> **The problem**: Copy out every line of the listing in which "swatch" appears.
************
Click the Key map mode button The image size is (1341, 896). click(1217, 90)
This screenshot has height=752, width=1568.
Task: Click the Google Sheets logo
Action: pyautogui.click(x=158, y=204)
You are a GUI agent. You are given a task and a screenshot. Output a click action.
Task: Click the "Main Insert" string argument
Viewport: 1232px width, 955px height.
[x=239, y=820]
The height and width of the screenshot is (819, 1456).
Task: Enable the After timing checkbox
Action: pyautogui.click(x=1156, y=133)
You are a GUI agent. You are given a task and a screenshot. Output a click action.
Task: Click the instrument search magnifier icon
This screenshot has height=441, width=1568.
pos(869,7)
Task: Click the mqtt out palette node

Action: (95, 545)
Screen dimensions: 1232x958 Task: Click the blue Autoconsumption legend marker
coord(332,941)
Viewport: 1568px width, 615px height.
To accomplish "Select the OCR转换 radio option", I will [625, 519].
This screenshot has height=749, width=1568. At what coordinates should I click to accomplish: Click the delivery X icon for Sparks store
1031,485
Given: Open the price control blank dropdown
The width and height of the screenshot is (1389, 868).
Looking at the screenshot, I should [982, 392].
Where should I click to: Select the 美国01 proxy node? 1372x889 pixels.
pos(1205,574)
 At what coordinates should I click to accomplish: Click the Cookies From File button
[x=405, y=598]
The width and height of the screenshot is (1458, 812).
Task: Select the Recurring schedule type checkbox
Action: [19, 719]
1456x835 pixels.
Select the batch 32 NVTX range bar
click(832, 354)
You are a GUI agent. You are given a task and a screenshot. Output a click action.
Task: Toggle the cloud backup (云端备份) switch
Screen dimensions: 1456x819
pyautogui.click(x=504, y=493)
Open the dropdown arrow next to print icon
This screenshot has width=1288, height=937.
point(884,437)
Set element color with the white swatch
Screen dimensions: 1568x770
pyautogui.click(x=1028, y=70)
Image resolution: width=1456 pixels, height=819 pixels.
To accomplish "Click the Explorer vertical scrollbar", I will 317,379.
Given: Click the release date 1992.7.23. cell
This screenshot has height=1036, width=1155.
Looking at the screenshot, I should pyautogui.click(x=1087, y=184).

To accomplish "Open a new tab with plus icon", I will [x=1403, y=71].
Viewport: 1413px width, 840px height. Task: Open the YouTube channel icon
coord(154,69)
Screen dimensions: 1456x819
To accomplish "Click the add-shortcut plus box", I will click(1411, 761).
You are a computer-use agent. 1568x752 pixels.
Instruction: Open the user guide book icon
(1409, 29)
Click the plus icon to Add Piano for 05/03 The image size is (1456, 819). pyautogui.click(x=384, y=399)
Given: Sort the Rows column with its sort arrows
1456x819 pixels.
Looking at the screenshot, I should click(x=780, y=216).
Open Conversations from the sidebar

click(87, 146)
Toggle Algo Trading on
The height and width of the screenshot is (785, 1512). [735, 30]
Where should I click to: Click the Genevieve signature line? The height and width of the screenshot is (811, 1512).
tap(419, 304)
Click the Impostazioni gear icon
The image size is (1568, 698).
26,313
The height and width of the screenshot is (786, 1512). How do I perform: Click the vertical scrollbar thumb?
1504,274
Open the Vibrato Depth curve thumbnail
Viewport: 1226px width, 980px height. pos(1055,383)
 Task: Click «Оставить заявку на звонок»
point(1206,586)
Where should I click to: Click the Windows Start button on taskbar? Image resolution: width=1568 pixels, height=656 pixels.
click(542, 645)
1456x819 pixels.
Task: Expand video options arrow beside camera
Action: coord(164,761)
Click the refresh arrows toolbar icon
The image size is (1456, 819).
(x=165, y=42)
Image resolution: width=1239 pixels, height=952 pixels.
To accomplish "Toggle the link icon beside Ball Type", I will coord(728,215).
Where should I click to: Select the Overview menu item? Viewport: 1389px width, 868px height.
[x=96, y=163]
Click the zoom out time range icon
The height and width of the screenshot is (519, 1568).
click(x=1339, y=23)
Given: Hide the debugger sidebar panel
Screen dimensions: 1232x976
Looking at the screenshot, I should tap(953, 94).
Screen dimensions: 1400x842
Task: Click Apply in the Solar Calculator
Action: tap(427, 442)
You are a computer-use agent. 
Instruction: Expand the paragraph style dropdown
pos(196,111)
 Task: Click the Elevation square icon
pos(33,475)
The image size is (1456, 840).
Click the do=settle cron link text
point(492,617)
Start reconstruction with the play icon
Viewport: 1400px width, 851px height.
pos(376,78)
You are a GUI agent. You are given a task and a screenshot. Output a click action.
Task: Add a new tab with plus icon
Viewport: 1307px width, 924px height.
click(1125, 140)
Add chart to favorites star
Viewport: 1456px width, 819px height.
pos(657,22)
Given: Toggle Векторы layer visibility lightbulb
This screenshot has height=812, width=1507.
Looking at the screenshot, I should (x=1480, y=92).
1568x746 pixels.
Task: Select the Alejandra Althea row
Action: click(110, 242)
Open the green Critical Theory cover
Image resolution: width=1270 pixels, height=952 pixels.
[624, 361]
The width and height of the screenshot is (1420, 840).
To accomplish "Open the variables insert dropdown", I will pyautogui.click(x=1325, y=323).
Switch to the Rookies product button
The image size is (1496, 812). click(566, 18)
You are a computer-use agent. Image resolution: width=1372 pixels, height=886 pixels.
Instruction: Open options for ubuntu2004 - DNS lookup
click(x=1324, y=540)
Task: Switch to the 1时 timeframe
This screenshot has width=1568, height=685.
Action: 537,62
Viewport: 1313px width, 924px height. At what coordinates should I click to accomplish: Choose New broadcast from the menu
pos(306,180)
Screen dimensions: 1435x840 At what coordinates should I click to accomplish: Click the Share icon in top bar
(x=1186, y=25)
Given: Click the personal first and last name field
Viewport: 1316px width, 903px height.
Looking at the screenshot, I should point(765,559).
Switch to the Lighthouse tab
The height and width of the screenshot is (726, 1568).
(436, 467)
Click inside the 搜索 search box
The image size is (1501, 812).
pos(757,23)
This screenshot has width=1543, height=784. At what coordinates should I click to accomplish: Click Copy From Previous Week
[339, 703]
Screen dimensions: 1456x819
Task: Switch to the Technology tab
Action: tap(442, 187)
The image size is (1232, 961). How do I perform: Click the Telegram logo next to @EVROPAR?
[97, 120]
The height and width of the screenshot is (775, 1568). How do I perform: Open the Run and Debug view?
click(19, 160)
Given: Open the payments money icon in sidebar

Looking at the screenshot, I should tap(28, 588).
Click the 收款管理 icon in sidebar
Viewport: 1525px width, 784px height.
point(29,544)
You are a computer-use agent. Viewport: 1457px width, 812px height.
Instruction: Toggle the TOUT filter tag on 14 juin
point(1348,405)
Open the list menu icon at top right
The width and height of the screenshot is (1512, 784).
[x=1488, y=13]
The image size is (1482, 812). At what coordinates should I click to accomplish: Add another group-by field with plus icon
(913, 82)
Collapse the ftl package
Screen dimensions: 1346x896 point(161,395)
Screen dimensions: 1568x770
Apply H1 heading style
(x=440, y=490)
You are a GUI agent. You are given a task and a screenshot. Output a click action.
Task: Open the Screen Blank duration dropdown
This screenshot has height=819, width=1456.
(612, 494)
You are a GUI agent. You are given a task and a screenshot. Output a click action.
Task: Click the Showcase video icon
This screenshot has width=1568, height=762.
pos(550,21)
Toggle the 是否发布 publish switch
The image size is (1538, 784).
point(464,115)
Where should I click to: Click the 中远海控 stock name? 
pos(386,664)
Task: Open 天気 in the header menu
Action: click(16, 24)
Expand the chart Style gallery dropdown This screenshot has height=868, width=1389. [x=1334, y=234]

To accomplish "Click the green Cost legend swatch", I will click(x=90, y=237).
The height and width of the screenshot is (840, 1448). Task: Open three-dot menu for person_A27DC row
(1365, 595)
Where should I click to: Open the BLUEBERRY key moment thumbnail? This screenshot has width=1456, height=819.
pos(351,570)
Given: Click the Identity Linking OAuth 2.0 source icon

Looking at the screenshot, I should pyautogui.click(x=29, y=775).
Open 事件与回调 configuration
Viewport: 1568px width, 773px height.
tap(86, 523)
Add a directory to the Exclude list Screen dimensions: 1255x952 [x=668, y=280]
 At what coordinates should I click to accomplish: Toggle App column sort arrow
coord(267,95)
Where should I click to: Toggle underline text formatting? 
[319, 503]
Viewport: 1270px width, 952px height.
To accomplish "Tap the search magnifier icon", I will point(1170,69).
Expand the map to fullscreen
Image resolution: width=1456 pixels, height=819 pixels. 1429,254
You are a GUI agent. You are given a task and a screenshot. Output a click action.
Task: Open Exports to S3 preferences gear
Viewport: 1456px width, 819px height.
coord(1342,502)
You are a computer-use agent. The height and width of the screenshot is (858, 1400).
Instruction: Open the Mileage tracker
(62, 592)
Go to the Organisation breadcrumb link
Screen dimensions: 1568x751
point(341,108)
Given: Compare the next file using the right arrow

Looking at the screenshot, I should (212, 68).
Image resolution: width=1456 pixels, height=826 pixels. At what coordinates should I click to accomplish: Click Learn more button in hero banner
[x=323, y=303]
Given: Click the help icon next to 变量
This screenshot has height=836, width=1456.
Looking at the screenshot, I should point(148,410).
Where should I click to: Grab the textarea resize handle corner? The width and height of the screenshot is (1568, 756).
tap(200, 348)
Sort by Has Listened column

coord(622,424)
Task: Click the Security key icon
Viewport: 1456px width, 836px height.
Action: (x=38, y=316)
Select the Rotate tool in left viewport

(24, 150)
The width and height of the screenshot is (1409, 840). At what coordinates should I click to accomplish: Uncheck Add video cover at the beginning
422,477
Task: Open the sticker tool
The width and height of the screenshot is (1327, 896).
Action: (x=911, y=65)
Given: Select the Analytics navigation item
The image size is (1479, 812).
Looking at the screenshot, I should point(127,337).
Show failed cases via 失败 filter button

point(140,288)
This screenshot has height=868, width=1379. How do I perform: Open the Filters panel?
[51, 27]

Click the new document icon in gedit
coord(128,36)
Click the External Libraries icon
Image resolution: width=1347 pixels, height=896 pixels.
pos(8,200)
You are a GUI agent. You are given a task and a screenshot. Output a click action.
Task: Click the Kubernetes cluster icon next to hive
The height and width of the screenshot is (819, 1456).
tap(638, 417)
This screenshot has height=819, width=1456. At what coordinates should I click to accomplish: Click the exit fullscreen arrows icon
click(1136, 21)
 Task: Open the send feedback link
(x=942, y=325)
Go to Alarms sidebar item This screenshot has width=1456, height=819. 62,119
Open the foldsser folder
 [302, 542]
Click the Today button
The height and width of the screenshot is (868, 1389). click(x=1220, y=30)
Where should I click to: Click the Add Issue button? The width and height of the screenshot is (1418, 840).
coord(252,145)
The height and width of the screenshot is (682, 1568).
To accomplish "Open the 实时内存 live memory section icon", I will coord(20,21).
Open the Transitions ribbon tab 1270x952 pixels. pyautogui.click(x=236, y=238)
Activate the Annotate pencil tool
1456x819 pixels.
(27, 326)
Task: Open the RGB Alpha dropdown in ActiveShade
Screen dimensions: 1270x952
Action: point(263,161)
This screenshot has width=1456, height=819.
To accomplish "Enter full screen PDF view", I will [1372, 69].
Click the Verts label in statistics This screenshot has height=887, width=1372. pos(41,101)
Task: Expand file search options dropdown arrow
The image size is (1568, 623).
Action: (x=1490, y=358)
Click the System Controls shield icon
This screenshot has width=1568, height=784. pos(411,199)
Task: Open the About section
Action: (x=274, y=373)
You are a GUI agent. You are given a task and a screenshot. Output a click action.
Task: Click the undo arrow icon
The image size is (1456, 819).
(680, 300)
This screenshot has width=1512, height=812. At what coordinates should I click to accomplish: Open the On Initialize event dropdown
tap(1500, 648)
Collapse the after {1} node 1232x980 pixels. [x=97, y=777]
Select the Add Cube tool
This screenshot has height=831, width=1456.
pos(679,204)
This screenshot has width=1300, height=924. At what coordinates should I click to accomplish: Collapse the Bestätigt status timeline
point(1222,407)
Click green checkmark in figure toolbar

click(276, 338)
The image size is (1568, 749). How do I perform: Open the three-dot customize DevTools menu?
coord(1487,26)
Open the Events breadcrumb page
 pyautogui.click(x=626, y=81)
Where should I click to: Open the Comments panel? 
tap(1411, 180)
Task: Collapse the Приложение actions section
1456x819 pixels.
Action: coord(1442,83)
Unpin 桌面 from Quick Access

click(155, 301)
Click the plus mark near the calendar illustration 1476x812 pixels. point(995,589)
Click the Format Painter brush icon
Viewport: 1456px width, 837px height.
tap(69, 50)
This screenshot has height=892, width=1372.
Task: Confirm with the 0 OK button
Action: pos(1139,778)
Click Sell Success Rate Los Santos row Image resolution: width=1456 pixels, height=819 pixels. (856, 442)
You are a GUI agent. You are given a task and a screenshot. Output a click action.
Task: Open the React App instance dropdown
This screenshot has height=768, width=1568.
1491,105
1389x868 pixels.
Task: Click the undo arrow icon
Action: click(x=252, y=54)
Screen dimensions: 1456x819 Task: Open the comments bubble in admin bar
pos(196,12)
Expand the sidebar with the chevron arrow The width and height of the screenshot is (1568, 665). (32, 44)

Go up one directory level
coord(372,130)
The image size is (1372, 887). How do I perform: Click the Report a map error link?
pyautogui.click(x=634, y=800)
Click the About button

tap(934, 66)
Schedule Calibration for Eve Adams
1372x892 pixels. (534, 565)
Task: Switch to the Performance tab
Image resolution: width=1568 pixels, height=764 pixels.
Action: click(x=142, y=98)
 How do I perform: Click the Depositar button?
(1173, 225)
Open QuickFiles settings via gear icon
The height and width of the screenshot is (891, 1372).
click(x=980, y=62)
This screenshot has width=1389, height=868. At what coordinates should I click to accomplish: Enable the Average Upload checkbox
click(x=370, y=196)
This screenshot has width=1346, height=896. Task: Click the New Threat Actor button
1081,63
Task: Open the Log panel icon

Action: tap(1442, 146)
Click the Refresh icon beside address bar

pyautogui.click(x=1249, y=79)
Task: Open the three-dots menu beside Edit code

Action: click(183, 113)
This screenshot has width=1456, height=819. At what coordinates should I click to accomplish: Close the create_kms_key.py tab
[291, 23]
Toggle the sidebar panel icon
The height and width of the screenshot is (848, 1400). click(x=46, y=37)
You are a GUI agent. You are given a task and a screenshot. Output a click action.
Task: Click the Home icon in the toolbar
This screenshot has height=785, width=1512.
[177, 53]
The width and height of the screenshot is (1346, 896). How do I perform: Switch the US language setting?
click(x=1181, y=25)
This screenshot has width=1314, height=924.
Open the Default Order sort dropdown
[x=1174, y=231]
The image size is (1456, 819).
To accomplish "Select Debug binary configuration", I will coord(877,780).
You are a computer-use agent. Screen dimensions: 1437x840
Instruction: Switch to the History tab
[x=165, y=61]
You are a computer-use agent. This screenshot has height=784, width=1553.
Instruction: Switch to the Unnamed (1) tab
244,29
************
> **Expected answer**:
Set element color with the white swatch
To accomplish "Click the green Cost legend swatch", I will click(x=90, y=237).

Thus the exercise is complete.